### Source passage:
━━━━━━━━━━
The media’s power to create panic, suspicion and fear is a well that’s often returned to by authors telling stories of killer viruses, mind control and extraterrestrial plots.
One of the things that makes Sarah Lotz’s The Three so chilling is that the driving force behind the novel’s conspiracy theories is simply human nature. Fear and greed meet curiosity and madness with explosive consequences.
Opening with a horrifying account of a plane-crash from the perspective of one of the passengers, The Three then broadens its scope as a “non-fiction” book called ‘Black Thursday: From Crash To Conspiracy.’
We learn that four planes went down on that day in different corners of the globe, and a single survivor was found in the wreckage of three of them. Three young children, practically unharmed, survived the nightmare and became famous overnight.
However, it’s not long before the conspiracy theories begin. How on earth did these children survive? Was it a freak accident, an alien intervention, or a sign of the End Times? Are these kids in fact three of the four horsemen of the apocalypse and, if so, where is the final child?
This is an ambitious novel, spanning multiple first-person perspectives, forms and continents. From Japanese chatrooms to wealthy elderly New Yorkers, from the panicked delirium of a London luvvie to the disaffected confessions of a Southern prostitute, Lotz shows a tremendously impressive ability to deliver different voices, each as convincing as each other.
We see how the controversy surrounding each of the children affects the people who are attempting to care for them, and how that controversy is manufactured. What’s more horrifying; the idea that these kids might not be of this world, or that there are people out there who want to gain power and money by convincing others that this is the case?
The Three combines genres as well as perspectives. As the alcoholic Paul begins to suspect that his niece Jess might not be the same girl he knew, Lotz begins to incorporate a bit of John Wyndham (and a dash of Roman Polanski). Meanwhile, the evangelical Christians responsible for creating the idea that the Three are a sign of the apocalypse are written with a sharp satirical edge that only serves to emphasise how scarily plausible their actions are.
Probably the closest point of comparison is Stephen King, with radical preacher Pastor Len’s down-home friendliness masking a deeply un-Christian willingness to do whatever it takes to reach his goal.
By making The Three a collection of witness testimonies, Lotz is able to stretch out the tension for as long as possible, teasing possible answers with unreliable narrators who either have their own agendas or are simply losing their mind. This makes for a compelling and haunting mystery as future tragedy is hinted at. The biggest problem with the novel is that some of these stories don’t have enough room to develop, with the sections set in South Africa feeling frustratingly light.
However, Lotz keeps a firm grip on the multiple threads of her narrative and takes the reader to some chilling, unexpected places. The Three is a gripping, deeply unsettling thriller that have you reading deep into the night and will stay with you long after the final page.
━━━━━━━━━━
### Records shown:
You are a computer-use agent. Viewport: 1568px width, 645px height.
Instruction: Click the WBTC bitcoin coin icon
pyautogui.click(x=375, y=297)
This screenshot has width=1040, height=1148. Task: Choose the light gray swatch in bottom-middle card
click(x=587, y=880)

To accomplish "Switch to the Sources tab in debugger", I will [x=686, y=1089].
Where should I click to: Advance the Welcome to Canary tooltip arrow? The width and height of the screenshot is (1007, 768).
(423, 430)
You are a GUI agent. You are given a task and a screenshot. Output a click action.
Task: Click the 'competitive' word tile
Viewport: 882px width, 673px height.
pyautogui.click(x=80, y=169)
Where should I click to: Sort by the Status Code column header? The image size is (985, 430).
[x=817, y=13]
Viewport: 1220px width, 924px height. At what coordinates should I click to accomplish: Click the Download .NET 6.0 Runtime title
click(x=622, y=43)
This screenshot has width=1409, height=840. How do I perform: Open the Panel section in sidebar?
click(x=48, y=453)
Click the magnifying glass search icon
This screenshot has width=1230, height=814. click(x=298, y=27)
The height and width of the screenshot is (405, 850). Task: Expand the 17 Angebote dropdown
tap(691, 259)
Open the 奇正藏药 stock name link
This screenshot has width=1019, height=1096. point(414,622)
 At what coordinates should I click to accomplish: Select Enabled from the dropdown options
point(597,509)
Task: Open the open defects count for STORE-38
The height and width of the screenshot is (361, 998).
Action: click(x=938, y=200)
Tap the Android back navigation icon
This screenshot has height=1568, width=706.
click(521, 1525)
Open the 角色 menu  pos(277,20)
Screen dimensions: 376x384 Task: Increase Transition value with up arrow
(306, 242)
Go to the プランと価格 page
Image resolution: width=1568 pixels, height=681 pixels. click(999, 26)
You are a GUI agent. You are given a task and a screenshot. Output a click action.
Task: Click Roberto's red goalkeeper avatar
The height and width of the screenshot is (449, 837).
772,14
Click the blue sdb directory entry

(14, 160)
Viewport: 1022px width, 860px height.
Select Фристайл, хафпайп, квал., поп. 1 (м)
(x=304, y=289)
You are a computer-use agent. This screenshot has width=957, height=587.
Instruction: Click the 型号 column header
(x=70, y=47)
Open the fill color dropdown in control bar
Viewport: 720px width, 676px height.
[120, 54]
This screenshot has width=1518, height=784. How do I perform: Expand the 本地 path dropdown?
━━━━━━━━━━
### Task item:
Quote the review of The Three word for word, from "However, Lotz keeps" through "the final page.".

### Answer to this problem:
However, Lotz keeps a firm grip on the multiple threads of her narrative and takes the reader to some chilling, unexpected places. The Three is a gripping, deeply unsettling thriller that have you reading deep into the night and will stay with you long after the final page.